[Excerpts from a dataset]
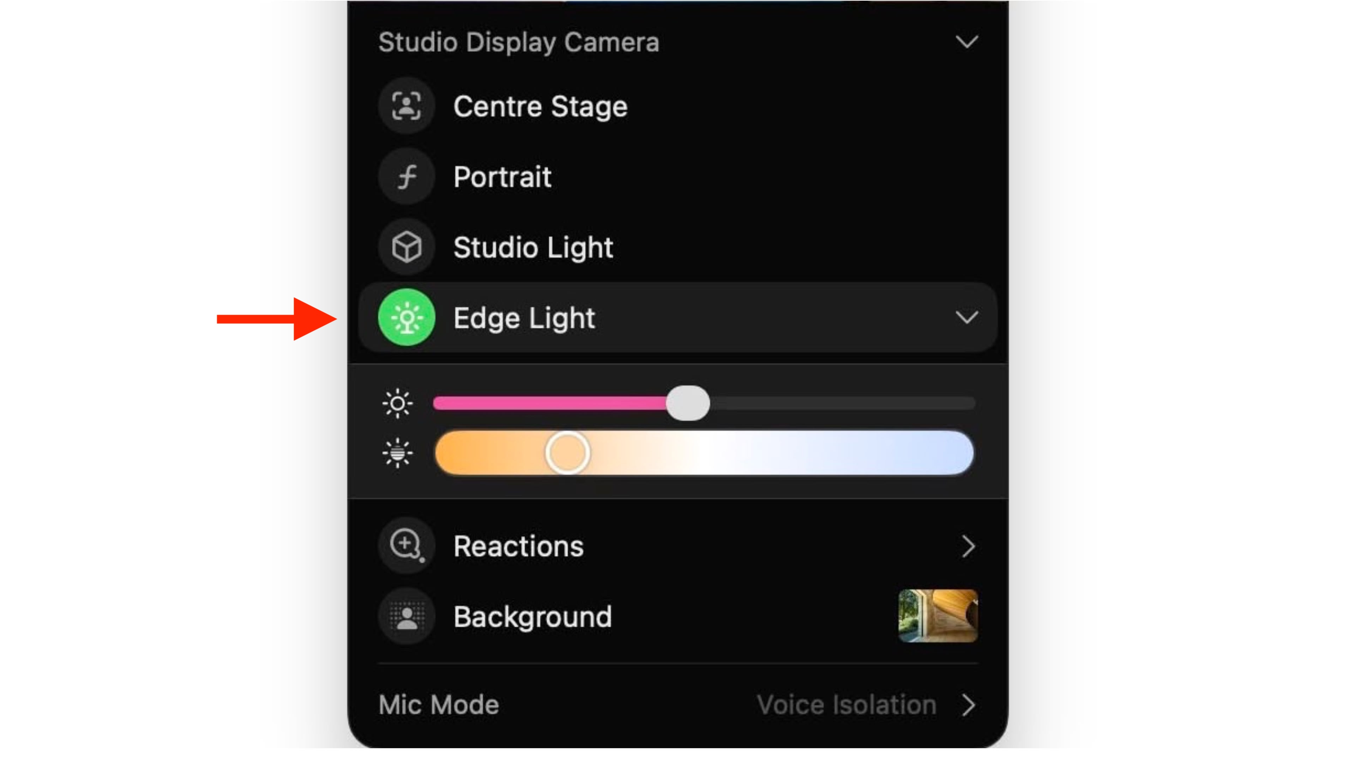Viewport: 1355px width, 762px height.
Task: Collapse the Edge Light options chevron
Action: click(968, 317)
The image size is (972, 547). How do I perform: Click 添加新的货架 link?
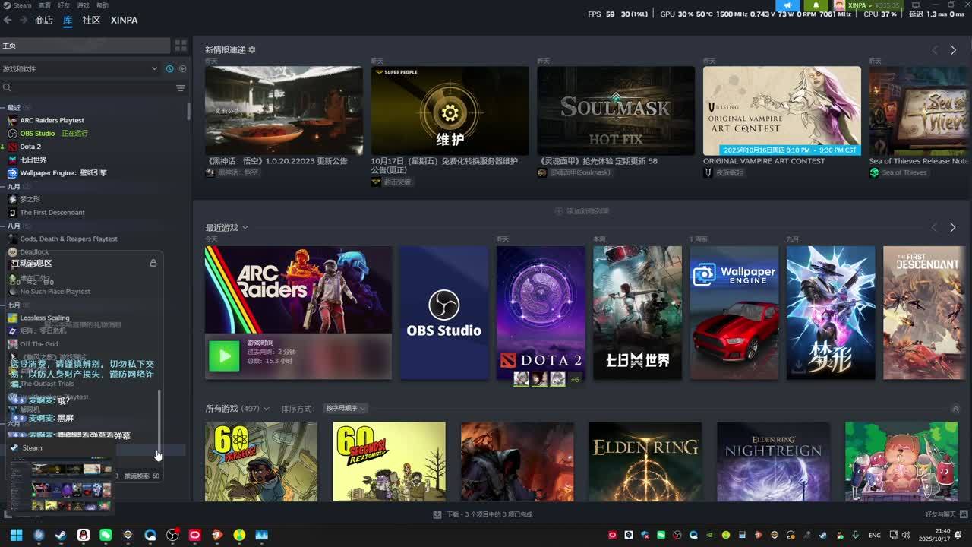582,211
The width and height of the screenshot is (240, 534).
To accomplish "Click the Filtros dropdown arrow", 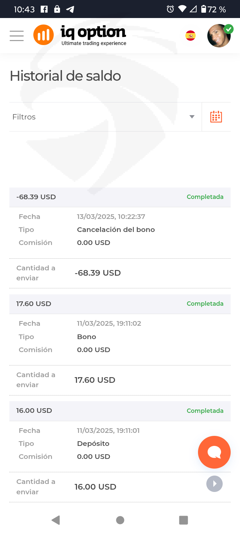I will tap(192, 117).
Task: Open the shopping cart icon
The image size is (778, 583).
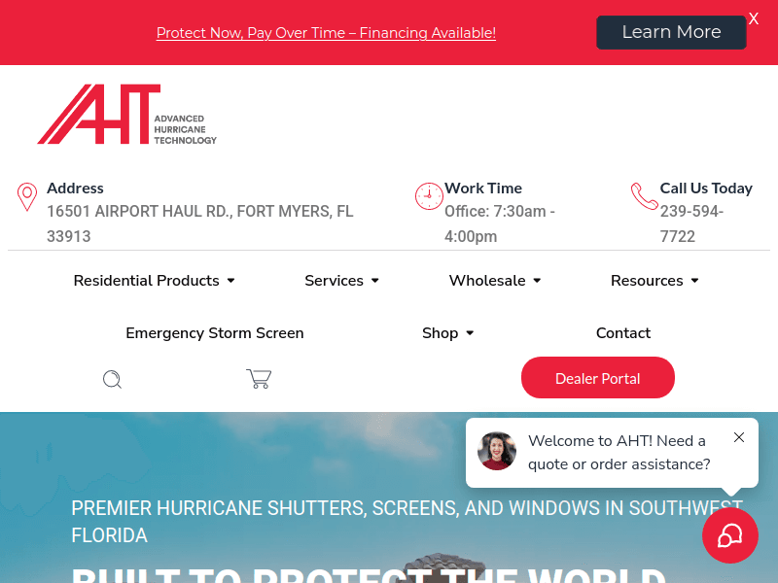Action: [259, 379]
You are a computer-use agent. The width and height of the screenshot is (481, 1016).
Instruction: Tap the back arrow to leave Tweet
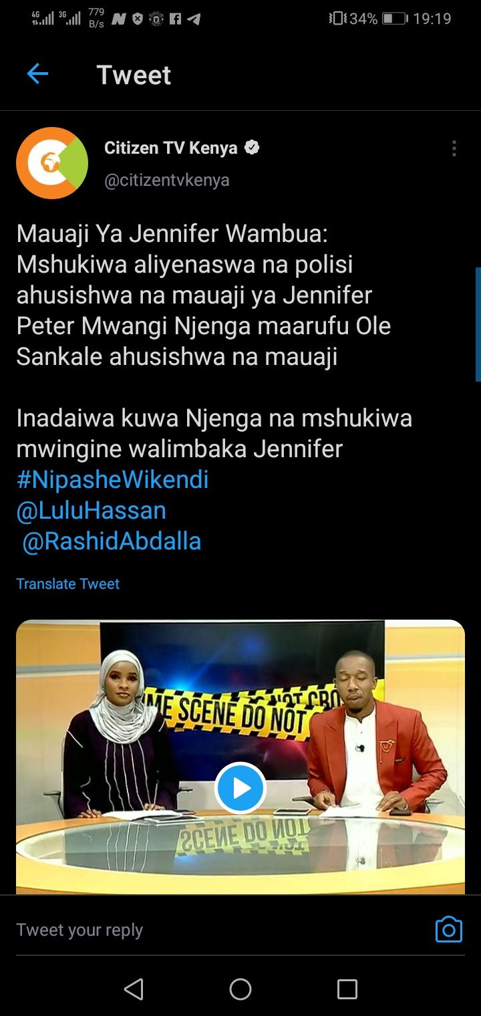click(37, 74)
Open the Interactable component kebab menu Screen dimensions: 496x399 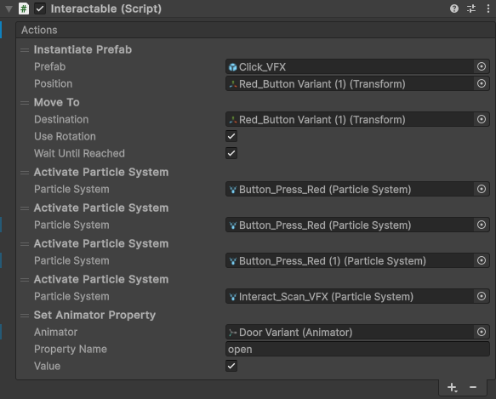(x=488, y=9)
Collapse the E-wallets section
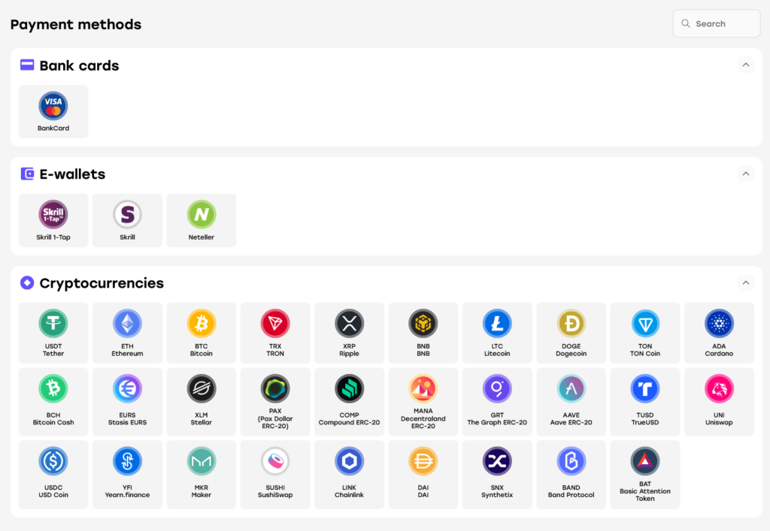Viewport: 770px width, 531px height. point(745,173)
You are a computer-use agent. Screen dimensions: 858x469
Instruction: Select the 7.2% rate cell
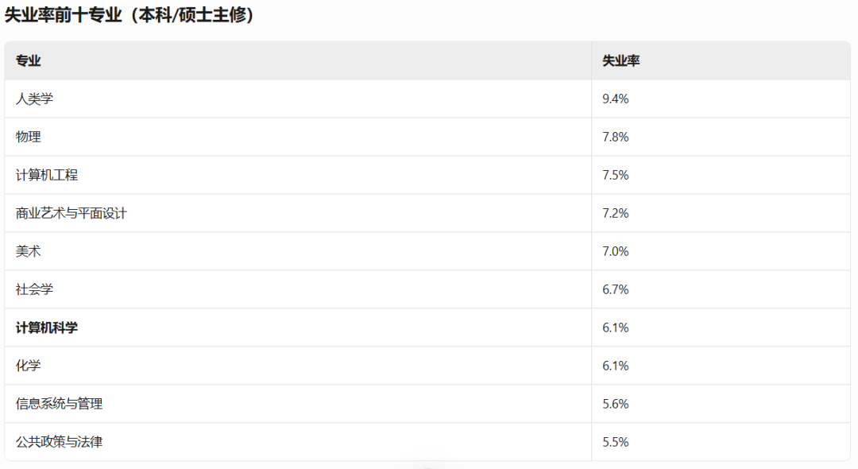pos(721,213)
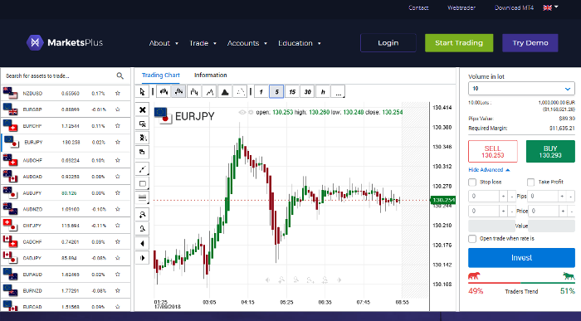The image size is (581, 321).
Task: Click the crosshair X tool in chart sidebar
Action: point(142,109)
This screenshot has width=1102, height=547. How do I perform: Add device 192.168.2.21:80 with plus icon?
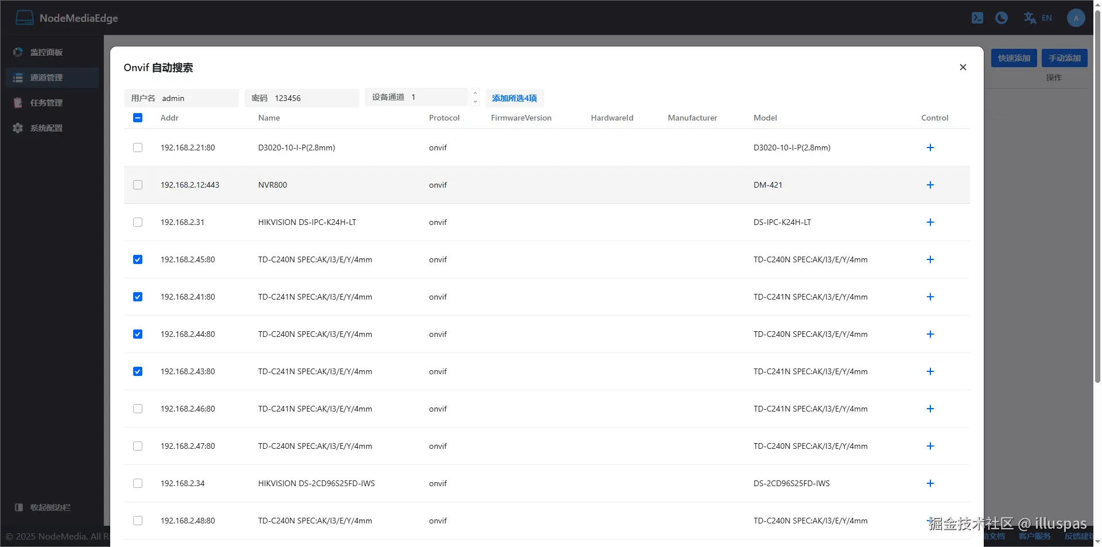(930, 148)
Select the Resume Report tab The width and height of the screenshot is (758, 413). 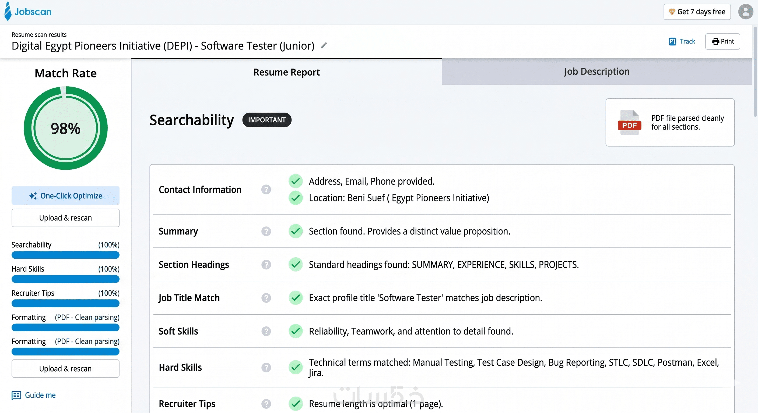click(x=286, y=72)
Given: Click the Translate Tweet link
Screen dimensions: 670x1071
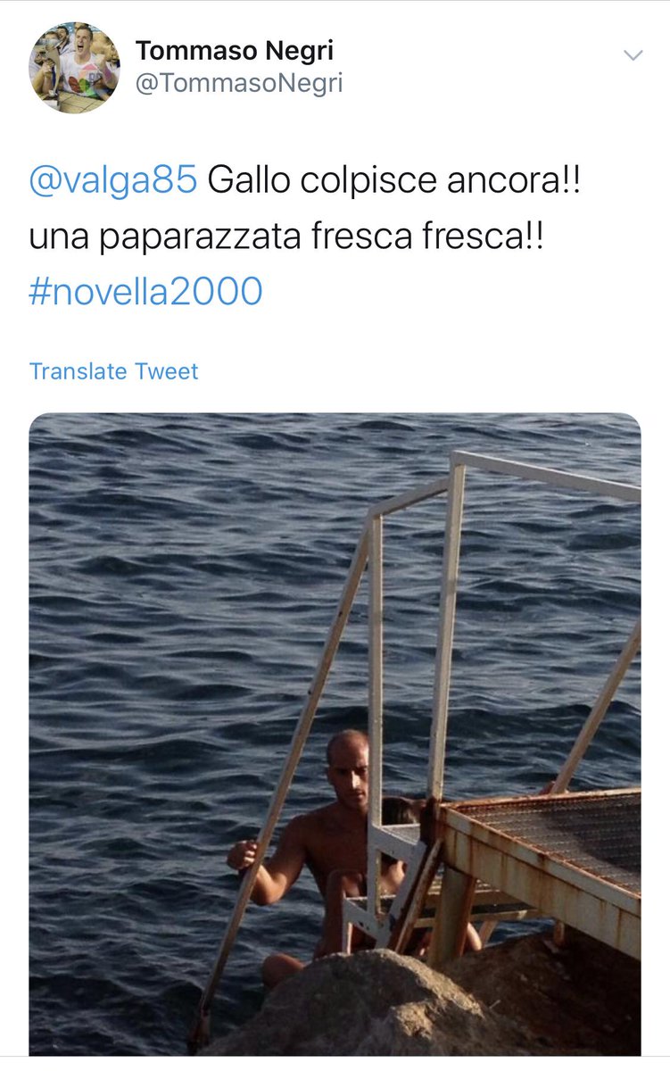Looking at the screenshot, I should tap(113, 371).
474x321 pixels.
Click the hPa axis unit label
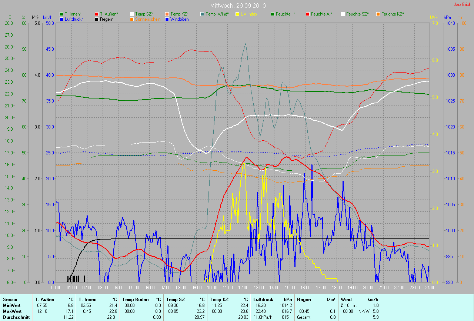coord(447,17)
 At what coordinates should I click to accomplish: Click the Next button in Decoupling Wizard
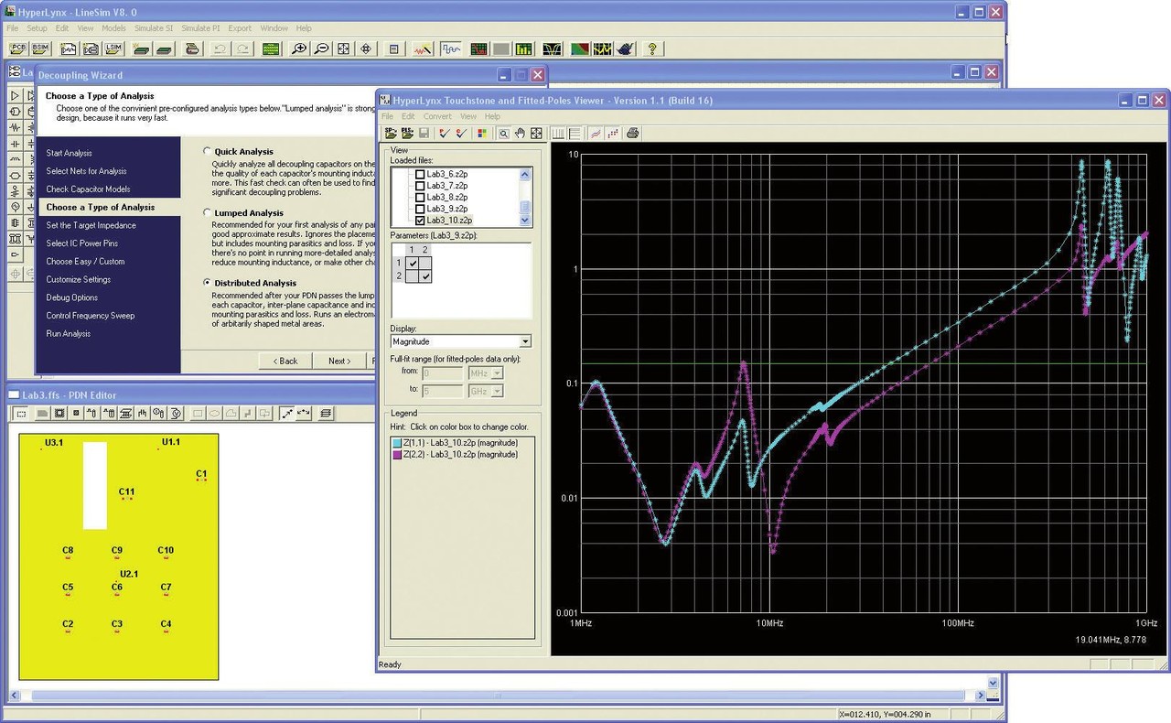339,361
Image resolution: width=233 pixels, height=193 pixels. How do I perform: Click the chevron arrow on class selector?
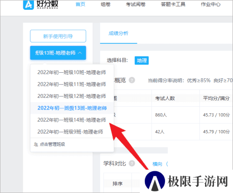click(80, 53)
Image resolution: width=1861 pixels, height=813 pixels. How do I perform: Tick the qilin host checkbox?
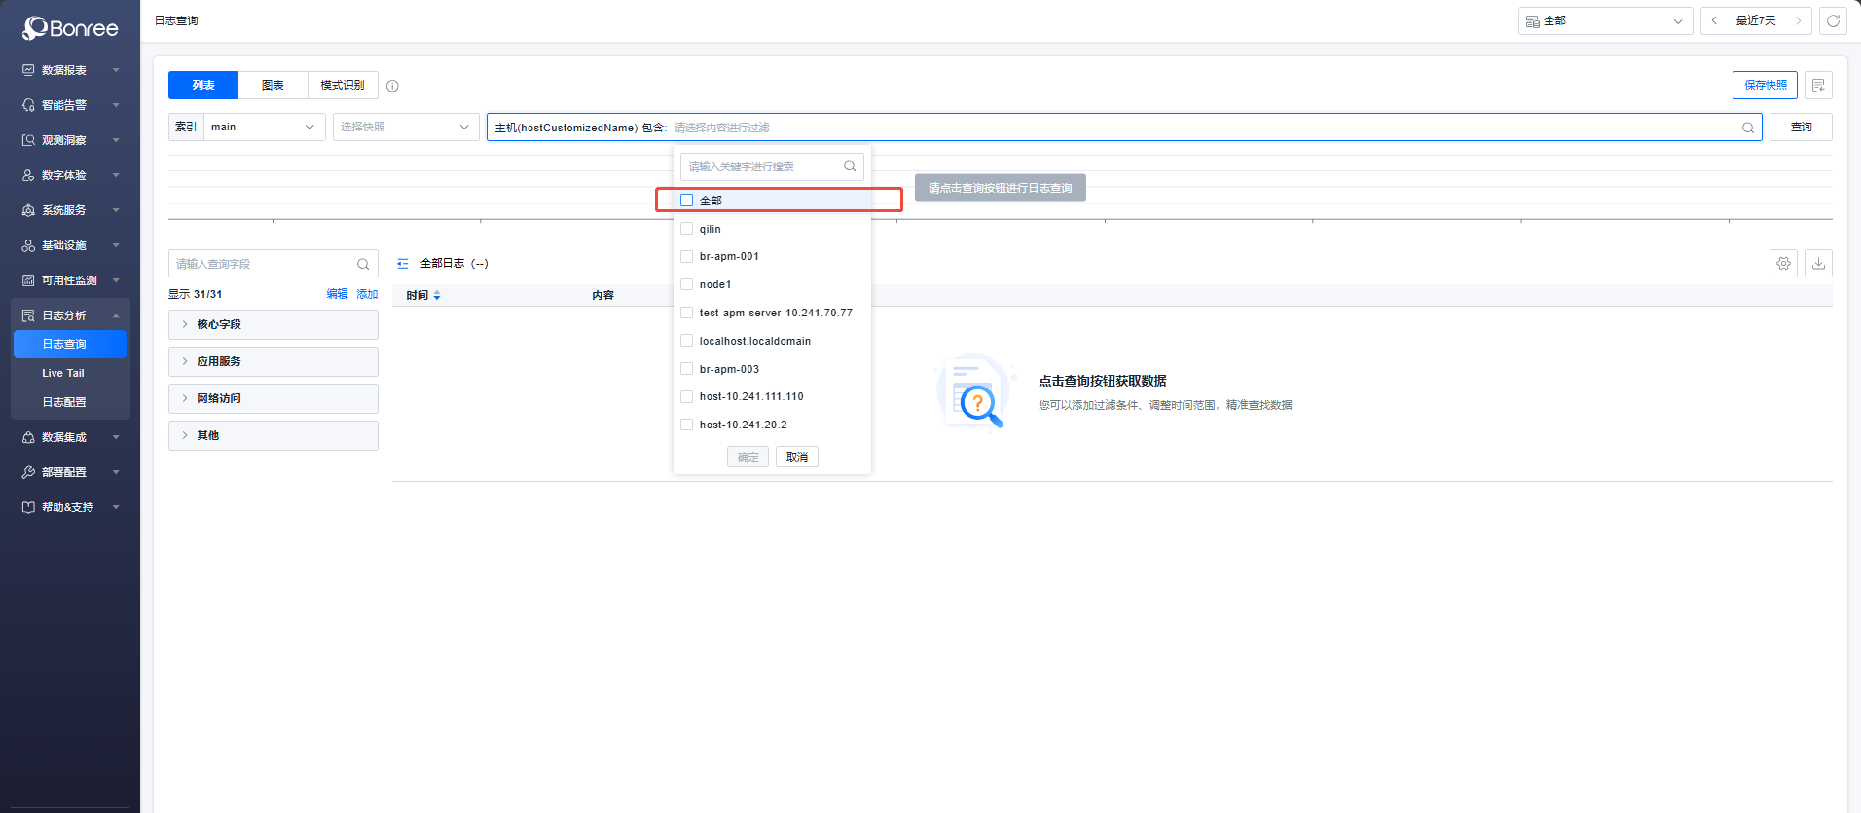tap(687, 229)

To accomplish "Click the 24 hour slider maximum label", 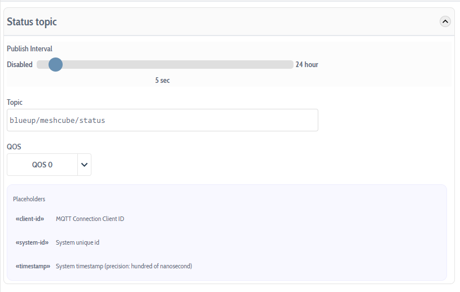I will [x=307, y=64].
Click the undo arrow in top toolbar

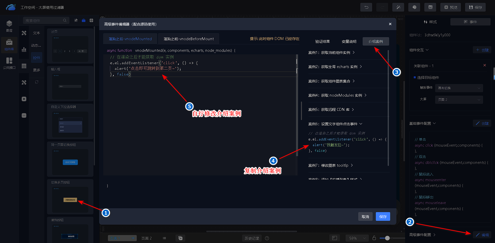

### [TO DO]
Show every line above where "agent" is found.

### [REPLY TO THE TASK]
You are a computer-use agent. The width and height of the screenshot is (481, 1016).
You are a computer-use agent. Screen dimensions: 858x469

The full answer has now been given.